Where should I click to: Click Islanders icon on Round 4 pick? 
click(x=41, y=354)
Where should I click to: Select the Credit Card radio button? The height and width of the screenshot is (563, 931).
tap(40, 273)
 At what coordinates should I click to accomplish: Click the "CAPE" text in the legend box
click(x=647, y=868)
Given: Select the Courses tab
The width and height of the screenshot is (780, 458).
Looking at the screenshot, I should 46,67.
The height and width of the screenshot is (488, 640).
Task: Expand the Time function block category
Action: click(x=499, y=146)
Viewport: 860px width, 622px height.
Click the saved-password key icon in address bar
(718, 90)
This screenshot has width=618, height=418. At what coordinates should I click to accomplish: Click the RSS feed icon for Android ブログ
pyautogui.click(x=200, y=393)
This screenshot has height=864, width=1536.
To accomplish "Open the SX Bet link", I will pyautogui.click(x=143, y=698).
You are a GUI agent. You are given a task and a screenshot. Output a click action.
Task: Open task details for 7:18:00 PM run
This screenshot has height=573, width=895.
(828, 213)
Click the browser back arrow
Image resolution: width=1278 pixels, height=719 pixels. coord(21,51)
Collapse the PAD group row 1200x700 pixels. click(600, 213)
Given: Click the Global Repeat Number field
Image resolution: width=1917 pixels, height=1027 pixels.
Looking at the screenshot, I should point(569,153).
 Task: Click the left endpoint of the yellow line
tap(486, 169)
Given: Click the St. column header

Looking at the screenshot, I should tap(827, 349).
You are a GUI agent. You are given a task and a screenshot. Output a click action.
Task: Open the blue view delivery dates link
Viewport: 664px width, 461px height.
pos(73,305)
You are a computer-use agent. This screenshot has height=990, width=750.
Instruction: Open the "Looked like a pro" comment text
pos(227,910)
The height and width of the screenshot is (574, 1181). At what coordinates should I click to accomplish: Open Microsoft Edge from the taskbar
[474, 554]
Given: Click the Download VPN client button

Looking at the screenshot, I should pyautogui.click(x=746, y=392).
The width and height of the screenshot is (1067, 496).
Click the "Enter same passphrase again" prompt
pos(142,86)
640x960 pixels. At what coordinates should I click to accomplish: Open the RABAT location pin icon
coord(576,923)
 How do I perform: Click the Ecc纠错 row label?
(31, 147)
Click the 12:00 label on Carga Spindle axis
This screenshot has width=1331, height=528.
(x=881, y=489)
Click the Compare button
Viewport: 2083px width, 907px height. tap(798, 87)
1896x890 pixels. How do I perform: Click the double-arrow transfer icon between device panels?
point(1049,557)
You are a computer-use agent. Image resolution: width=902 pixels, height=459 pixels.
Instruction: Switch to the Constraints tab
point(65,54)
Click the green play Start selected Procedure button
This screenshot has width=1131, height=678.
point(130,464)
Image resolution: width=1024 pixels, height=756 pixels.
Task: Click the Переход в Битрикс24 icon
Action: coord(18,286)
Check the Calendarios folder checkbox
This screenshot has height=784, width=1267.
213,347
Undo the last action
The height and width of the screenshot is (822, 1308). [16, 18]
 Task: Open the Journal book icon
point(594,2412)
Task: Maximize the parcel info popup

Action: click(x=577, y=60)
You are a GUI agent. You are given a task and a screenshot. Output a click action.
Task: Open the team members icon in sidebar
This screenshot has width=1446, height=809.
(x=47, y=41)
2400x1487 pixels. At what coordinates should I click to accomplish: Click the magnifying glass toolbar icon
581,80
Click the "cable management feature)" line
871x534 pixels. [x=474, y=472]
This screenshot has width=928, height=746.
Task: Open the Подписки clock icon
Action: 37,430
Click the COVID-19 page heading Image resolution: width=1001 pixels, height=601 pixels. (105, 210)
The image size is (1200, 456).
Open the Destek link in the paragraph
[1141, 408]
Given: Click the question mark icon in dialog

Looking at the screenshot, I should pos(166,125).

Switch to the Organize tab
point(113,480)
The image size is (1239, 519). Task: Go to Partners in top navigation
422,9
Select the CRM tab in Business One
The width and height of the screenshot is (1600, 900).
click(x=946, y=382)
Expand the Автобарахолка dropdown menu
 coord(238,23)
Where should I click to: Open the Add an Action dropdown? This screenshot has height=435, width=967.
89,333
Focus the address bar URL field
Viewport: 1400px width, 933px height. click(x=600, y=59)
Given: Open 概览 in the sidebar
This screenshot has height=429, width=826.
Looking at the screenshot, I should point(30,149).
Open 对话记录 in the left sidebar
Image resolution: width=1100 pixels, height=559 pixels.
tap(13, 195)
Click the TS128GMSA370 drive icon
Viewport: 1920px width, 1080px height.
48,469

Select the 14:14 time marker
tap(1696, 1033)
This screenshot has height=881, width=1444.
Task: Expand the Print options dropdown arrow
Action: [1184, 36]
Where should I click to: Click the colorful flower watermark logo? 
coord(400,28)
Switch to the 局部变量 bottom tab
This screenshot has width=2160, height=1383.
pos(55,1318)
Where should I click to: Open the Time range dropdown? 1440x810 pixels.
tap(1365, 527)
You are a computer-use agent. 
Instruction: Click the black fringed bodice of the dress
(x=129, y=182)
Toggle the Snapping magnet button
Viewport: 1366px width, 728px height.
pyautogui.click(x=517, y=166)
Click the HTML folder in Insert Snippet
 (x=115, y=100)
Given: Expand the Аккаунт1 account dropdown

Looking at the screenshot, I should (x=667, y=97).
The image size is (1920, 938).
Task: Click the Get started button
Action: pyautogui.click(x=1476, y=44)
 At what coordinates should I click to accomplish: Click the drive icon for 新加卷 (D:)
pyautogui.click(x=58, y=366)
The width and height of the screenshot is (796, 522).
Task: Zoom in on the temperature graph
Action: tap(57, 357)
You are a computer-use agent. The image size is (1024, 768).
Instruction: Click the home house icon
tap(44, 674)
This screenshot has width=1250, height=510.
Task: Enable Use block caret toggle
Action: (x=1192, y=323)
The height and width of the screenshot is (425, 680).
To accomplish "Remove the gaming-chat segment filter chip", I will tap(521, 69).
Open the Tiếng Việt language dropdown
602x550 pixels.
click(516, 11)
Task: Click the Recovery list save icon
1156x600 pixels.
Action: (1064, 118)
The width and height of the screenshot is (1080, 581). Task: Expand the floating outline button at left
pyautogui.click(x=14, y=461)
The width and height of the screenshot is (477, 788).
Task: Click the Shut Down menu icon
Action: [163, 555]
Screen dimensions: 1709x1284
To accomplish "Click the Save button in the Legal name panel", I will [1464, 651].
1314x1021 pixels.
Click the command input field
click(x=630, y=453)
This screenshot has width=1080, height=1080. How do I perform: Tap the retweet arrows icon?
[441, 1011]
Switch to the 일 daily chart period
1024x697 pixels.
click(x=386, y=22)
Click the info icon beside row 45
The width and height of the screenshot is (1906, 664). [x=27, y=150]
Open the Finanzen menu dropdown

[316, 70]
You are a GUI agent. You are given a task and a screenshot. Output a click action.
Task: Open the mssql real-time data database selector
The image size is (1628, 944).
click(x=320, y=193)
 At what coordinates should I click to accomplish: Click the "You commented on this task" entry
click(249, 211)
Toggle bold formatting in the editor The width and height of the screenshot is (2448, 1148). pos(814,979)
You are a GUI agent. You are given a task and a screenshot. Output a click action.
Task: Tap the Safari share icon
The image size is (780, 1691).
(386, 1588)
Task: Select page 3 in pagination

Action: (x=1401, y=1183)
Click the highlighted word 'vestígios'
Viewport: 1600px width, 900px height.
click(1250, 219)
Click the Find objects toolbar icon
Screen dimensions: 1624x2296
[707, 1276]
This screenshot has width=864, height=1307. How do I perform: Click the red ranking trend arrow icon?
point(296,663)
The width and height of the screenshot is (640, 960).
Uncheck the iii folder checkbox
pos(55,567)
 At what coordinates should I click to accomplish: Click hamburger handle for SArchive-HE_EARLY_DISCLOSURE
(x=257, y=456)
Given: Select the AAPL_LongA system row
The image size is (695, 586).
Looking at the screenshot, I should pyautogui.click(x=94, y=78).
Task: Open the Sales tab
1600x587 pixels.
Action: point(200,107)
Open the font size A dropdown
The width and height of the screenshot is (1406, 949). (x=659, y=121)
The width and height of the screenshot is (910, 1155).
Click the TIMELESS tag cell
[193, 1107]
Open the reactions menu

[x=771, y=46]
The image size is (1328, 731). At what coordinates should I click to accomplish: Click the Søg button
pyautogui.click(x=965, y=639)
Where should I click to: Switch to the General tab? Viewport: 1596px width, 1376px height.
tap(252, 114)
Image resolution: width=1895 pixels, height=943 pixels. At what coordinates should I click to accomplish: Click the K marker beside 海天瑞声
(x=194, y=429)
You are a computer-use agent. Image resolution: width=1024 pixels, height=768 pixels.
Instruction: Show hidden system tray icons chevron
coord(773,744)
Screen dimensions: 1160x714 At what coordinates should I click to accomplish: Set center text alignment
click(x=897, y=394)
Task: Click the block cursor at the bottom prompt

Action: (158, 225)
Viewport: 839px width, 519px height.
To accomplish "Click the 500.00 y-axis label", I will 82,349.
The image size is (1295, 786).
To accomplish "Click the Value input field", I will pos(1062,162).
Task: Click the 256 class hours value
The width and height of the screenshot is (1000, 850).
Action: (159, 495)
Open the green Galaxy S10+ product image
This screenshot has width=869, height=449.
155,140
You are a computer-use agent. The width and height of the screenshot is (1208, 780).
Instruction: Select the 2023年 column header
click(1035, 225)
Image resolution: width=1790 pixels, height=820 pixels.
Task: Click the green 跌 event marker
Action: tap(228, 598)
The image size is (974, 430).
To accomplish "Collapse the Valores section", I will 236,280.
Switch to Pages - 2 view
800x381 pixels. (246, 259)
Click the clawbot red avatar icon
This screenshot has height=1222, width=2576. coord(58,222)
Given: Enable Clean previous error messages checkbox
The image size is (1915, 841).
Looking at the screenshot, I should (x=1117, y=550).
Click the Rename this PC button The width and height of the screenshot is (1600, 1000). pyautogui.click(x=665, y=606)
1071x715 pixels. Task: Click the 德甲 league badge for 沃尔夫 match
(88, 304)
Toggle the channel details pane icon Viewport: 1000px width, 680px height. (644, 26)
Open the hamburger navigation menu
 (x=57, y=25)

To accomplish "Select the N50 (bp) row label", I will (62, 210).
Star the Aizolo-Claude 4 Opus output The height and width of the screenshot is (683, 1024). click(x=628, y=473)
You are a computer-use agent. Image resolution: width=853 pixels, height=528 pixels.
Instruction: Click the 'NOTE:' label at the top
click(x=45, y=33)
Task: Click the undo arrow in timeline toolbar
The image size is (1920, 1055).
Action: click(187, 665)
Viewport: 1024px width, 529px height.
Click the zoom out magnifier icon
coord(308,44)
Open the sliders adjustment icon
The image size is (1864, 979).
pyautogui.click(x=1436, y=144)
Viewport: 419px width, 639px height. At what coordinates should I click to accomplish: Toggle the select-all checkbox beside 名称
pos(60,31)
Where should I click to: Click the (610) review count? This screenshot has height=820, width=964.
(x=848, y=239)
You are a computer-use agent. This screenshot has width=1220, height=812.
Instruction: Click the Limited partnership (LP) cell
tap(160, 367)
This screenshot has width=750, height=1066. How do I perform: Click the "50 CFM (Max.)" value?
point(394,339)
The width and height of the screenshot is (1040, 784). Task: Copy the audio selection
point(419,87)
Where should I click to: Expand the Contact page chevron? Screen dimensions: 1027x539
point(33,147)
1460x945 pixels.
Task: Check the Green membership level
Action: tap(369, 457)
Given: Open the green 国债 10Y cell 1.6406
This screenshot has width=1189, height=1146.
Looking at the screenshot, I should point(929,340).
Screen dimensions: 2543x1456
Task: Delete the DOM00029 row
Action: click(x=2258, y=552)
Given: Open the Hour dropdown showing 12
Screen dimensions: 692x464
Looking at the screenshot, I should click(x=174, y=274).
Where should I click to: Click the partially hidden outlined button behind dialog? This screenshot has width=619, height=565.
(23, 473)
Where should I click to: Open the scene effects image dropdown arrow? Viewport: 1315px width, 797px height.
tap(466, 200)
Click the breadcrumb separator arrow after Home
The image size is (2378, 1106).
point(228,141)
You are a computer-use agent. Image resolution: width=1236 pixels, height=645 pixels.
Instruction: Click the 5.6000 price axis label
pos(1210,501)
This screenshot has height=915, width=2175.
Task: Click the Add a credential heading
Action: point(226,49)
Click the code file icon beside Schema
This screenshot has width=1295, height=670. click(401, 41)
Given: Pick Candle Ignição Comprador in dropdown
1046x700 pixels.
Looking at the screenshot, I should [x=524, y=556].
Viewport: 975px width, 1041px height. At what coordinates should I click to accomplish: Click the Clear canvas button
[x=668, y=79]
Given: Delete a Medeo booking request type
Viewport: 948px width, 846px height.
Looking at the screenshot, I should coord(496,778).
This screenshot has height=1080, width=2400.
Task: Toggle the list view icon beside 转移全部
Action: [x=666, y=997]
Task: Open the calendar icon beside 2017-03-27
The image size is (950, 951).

********

• [Written exercise]: Please rewrite the data from the line containing "Given: Click the question mark icon in dialog" through the line containing "click(x=946, y=382)", substituting "Resources" for "Partners" and keeping everything else unchanged.

• [Full solution]:
Given: Click the question mark icon in dialog

Looking at the screenshot, I should pos(166,125).

Switch to the Organize tab
point(113,480)
The image size is (1239, 519). Task: Go to Resources in top navigation
422,9
Select the CRM tab in Business One
The width and height of the screenshot is (1600, 900).
click(x=946, y=382)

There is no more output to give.